The following code can be adapted to read HGVS-encoded variants. It assumes that there is a column in the input table called Variant. It first extracts a list of unique variants, and used variant validator to check them and to retrieve additional data such as the chromosomal position. The resulting Variant object is placed in a dictionary together with the original string used in the table (if necessary, one can correct minor errors such as the failure to use the "c." below).

Calling Variant Validator for HGVS-encoded variants
hg38 = 'hg38'
default_genotype = 'heterozygous'
WFS1_transcript='NM_006005.3'
vvalidator = VariantValidator(genome_build=hg38, transcript=WFS1_transcript)
variant_list = df['Variant'].unique()
print(variant_list)
variant_d = {}
for v in variant_list:
    if v == "1380del9":
        hgvs = "c.1385_1393del"
    else:
        hgvs = f"c.{v}"
    var = vvalidator.encode_hgvs(hgvs)
    variant_d[v] = var

For structural variants, pyphetools enocdes the variant using corresponding classes from Sequence Ontology with the StructuralVariant class, which has the static functions

  • chromosomal_deletion
  • chromosomal_duplication
  • chromosomal_inversion

as well as a constructor that can take any relevant sequence ontology class.

chromosomal deletion
sv = StructuralVariant.chromosomal_deletion(cell_contents="46,XY.ish del(7)(p14.1)(RP11-816F16-)", 
````````````````````````````````````````````gene_id="HGNC:4319", 
                                            gene_symbol="GLI3")
The cell contents argument contains the variant name as used in the original table.

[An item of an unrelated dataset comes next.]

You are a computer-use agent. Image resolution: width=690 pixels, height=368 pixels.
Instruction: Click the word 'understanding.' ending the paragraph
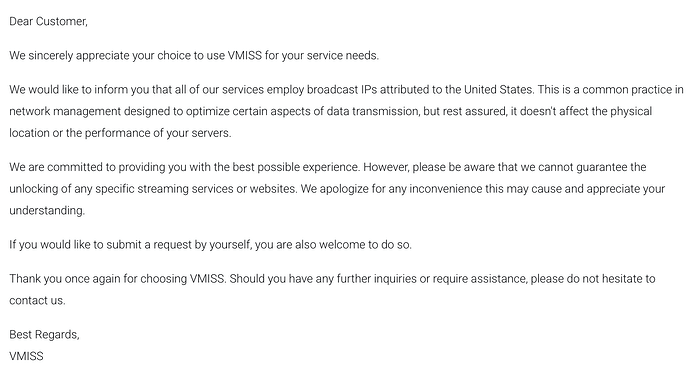point(47,210)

It is possible to mix HGVS and structural variants in Python code. An example follows.

HGVS and structural variants
struct_variants = { "rsa7p14.1(kit P179)x1",
                    "46,XY.ish del(7)(p14.1)(RP11-816F16-)",
                    "46,XX.ish del(7)(p14.1p14.1)(GLI3-)" }
gli3_symbol = "GLI3"
gli3_id = "HGNC:4319"
gli3_variants = df1['cDNA alteration'].unique()
gli3_variant_d = {}
for gli3v in gli3_variants:
    if gli3v in struct_variants:
        sv = StructuralVariant.chromosomal_deletion(cell_contents=gli3v, gene_id=gli3_id, gene_symbol=gli3_symbol)
        print(gli3v)
        gli3_variant_d[gli3v] = sv
    else:
        v = hgvsMapper.encode_hgvs(gli3v)
        gli3_variant_d[gli3v] = v

VariantColumnMapper

One the dictionary of variants has been constructed as above, we create the variant mapper as follows.

VariantColumnMapper constructor
variantMapper = VariantColumnMapper(variant_d=gli3_variant_d,
                                    variant_column_name="cDNA alteration",
                                    default_genotype='heterozygous'
                                   )                      
The VariantColumnMapper is now ready to go to map HGVS expressions in the column "cDNA alteration".